Micrograph showing a prostate cancer (conventional adenocarcinoma) with perineural invasion. H&E stain.

In pathology, perineural invasion, abbreviated PNI, refers to the invasion of cancer to the space surrounding a nerve. It is common in head and neck cancer, prostate cancer and colorectal cancer.

Significance

Cancers with PNI usually have a poorer prognosis,[1] as PNI is thought to be indicative of perineural spread, which can make resection of malignant lesions more difficult. Cancer cells use nerves as routes of metastasis, which could explain why PNI is associated with poorer outcomes.[2]

Prostate cancer

In prostate cancer, PNI in needle biopsies is poor prognosticator;[1] however, in prostatectomy specimens it is unclear whether it carries a worse prognosis.[3]

In one study, PNI was found in approximately 90% of radical prostatectomy specimens, and PNI outside of the prostate, especially, was associated with a poorer prognosis.[4] However, there exists controversies about whether PNI has prognostic significance toward cancer malignancy.

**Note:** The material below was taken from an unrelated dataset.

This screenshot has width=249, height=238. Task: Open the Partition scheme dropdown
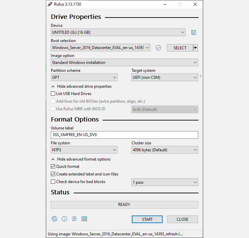(x=84, y=77)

In perineural invasion, cancer cells proliferate around peripheral nerves and eventually invade them. Cancer cells migrate in response to different mediators released by autonomic and sensory fibers. Tumor cells secrete CCL2 and CSF-1 to accumulate endoneurial macrophages and, at the same time, release factors that stimulate perineural invasion. Schwann cells release TGFβ, increasing the aggressiveness of cancer cells through TGFβ-RI. Schwann cells drive perineural invasion, cancer cells interact directly with Schwann cells via NCAM1 to invade and migrate along nerves.[5]

Additional images

See also

References

  1. 1 2 Potter, SR.; Partin, AW. (2000). "The significance of perineural invasion found on needle biopsy of the prostate: implications for definitive therapy". Rev Urol. 2 (2): 87–90. PMC 1476100. PMID 16985741.
  2. Gillespie, Shawn; Monje, Michelle (2020). "The Neural Regulation of Cancer". Annual Review of Cancer Biology. 4: 371–390. doi:10.1146/annurev-cancerbio-030419-033349.
  3. Bostwick, DG.; Foster, CS. (Nov 1999). "Predictive factors in prostate cancer: current concepts from the 1999 College of American Pathologists Conference on Solid Tumor Prognostic Factors and the 1999 World Health Organization Second International Consultation on Prostate Cancer". Semin Urol Oncol. 17 (4): 222–72. PMID 10632123.
  4. Merrilees, AD.; Bethwaite, PB.; Russell, GL.; Robinson, RG.; Delahunt, B. (Sep 2008). "Parameters of perineural invasion in radical prostatectomy specimens lack prognostic significance". Mod Pathol. 21 (9): 1095–100. doi:10.1038/modpathol.2008.81. PMID 18500264.
  5. Cervantes-Villagrana RD, Albores-García D, Cervantes-Villagrana AR, García-Acevez SJ (18 June 2020). "Tumor-induced Neurogenesis and Immune Evasion as Targets of Innovative Anti-Cancer Therapies". Signal Transduct Target Ther. 5 (1): 99. doi:10.1038/s41392-020-0205-z. PMC 7303203. PMID 32555170.